▼▼▼

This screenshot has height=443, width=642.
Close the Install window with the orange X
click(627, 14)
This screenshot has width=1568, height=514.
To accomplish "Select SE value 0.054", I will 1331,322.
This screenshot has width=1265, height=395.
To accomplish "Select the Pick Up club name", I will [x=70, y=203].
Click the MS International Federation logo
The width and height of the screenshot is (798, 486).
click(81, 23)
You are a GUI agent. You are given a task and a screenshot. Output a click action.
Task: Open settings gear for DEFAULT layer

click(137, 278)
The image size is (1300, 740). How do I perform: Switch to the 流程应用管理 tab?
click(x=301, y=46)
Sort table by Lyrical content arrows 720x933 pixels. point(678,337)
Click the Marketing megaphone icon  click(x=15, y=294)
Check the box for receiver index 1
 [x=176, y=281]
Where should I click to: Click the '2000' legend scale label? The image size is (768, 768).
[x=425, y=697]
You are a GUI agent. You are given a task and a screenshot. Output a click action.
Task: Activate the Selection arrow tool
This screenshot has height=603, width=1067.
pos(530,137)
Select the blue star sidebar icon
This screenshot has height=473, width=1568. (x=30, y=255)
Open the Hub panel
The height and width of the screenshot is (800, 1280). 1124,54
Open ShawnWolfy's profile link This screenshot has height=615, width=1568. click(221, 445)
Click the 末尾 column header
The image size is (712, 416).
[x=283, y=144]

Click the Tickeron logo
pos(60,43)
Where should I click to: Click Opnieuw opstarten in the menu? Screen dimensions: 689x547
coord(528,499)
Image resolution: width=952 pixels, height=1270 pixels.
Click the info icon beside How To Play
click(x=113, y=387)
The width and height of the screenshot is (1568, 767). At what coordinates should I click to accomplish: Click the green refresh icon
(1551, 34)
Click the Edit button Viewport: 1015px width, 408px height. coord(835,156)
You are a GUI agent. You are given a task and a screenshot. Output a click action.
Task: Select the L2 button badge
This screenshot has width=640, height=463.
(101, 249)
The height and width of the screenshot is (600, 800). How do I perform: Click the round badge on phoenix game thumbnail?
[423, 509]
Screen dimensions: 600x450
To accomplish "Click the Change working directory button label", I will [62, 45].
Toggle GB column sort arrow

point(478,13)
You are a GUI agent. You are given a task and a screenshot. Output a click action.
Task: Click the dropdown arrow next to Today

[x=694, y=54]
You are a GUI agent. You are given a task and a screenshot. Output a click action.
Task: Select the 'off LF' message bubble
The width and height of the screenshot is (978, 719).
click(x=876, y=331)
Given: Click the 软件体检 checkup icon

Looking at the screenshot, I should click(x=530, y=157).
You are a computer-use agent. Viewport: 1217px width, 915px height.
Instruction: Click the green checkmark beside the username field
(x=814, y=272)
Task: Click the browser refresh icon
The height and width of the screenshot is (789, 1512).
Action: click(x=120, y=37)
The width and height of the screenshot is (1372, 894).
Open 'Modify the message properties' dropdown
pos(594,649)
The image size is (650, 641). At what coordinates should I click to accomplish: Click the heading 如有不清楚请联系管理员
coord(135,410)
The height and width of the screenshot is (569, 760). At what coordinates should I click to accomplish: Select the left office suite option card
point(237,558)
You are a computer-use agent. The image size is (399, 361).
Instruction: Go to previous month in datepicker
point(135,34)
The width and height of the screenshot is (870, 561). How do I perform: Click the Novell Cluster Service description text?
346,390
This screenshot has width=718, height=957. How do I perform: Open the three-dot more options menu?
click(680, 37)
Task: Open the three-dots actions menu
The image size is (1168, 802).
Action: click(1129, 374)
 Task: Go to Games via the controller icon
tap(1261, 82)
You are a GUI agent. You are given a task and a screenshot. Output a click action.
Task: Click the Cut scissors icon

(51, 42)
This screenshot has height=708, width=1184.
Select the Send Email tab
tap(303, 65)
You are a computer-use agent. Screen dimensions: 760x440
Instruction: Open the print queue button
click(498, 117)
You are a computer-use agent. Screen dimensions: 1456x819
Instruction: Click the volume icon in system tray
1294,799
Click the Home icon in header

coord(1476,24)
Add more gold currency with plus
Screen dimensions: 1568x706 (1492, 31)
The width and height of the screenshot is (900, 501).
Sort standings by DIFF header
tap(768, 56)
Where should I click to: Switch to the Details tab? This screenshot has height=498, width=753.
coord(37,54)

▲▲▲

EXERCISE AIM: Output the records in full, keeping them exactly as they are.

TASK RESULT:
This screenshot has height=443, width=642.
Close the Install window with the orange X
click(627, 14)
This screenshot has width=1568, height=514.
To accomplish "Select SE value 0.054", I will 1331,322.
This screenshot has width=1265, height=395.
To accomplish "Select the Pick Up club name", I will [x=70, y=203].
Click the MS International Federation logo
The width and height of the screenshot is (798, 486).
click(81, 23)
You are a GUI agent. You are given a task and a screenshot. Output a click action.
Task: Open settings gear for DEFAULT layer

click(137, 278)
The image size is (1300, 740). How do I perform: Switch to the 流程应用管理 tab?
click(x=301, y=46)
Sort table by Lyrical content arrows 720x933 pixels. point(678,337)
Click the Marketing megaphone icon  click(x=15, y=294)
Check the box for receiver index 1
 [x=176, y=281]
Where should I click to: Click the '2000' legend scale label? The image size is (768, 768).
[x=425, y=697]
You are a GUI agent. You are given a task and a screenshot. Output a click action.
Task: Activate the Selection arrow tool
This screenshot has height=603, width=1067.
pos(530,137)
Select the blue star sidebar icon
This screenshot has height=473, width=1568. (x=30, y=255)
Open the Hub panel
The height and width of the screenshot is (800, 1280). 1124,54
Open ShawnWolfy's profile link This screenshot has height=615, width=1568. click(221, 445)
Click the 末尾 column header
The image size is (712, 416).
[x=283, y=144]

Click the Tickeron logo
pos(60,43)
Where should I click to: Click Opnieuw opstarten in the menu? Screen dimensions: 689x547
coord(528,499)
Image resolution: width=952 pixels, height=1270 pixels.
Click the info icon beside How To Play
click(x=113, y=387)
The width and height of the screenshot is (1568, 767). At what coordinates should I click to accomplish: Click the green refresh icon
(1551, 34)
Click the Edit button Viewport: 1015px width, 408px height. coord(835,156)
You are a GUI agent. You are given a task and a screenshot. Output a click action.
Task: Select the L2 button badge
This screenshot has width=640, height=463.
(101, 249)
The height and width of the screenshot is (600, 800). How do I perform: Click the round badge on phoenix game thumbnail?
[423, 509]
Screen dimensions: 600x450
To accomplish "Click the Change working directory button label", I will [62, 45].
Toggle GB column sort arrow

point(478,13)
You are a GUI agent. You are given a task and a screenshot. Output a click action.
Task: Click the dropdown arrow next to Today

[x=694, y=54]
You are a GUI agent. You are given a task and a screenshot. Output a click action.
Task: Select the 'off LF' message bubble
The width and height of the screenshot is (978, 719).
click(x=876, y=331)
Given: Click the 软件体检 checkup icon

Looking at the screenshot, I should click(x=530, y=157).
You are a computer-use agent. Viewport: 1217px width, 915px height.
Instruction: Click the green checkmark beside the username field
(x=814, y=272)
Task: Click the browser refresh icon
The height and width of the screenshot is (789, 1512).
Action: click(x=120, y=37)
The width and height of the screenshot is (1372, 894).
Open 'Modify the message properties' dropdown
pos(594,649)
The image size is (650, 641). At what coordinates should I click to accomplish: Click the heading 如有不清楚请联系管理员
coord(135,410)
The height and width of the screenshot is (569, 760). At what coordinates should I click to accomplish: Select the left office suite option card
point(237,558)
You are a computer-use agent. The image size is (399, 361).
Instruction: Go to previous month in datepicker
point(135,34)
The width and height of the screenshot is (870, 561). How do I perform: Click the Novell Cluster Service description text?
346,390
This screenshot has width=718, height=957. How do I perform: Open the three-dot more options menu?
click(680, 37)
Task: Open the three-dots actions menu
The image size is (1168, 802).
Action: click(1129, 374)
 Task: Go to Games via the controller icon
tap(1261, 82)
You are a GUI agent. You are given a task and a screenshot. Output a click action.
Task: Click the Cut scissors icon

(51, 42)
This screenshot has height=708, width=1184.
Select the Send Email tab
tap(303, 65)
You are a computer-use agent. Screen dimensions: 760x440
Instruction: Open the print queue button
click(498, 117)
You are a computer-use agent. Screen dimensions: 1456x819
Instruction: Click the volume icon in system tray
1294,799
Click the Home icon in header

coord(1476,24)
Add more gold currency with plus
Screen dimensions: 1568x706 (1492, 31)
The width and height of the screenshot is (900, 501).
Sort standings by DIFF header
tap(768, 56)
Where should I click to: Switch to the Details tab? This screenshot has height=498, width=753.
coord(37,54)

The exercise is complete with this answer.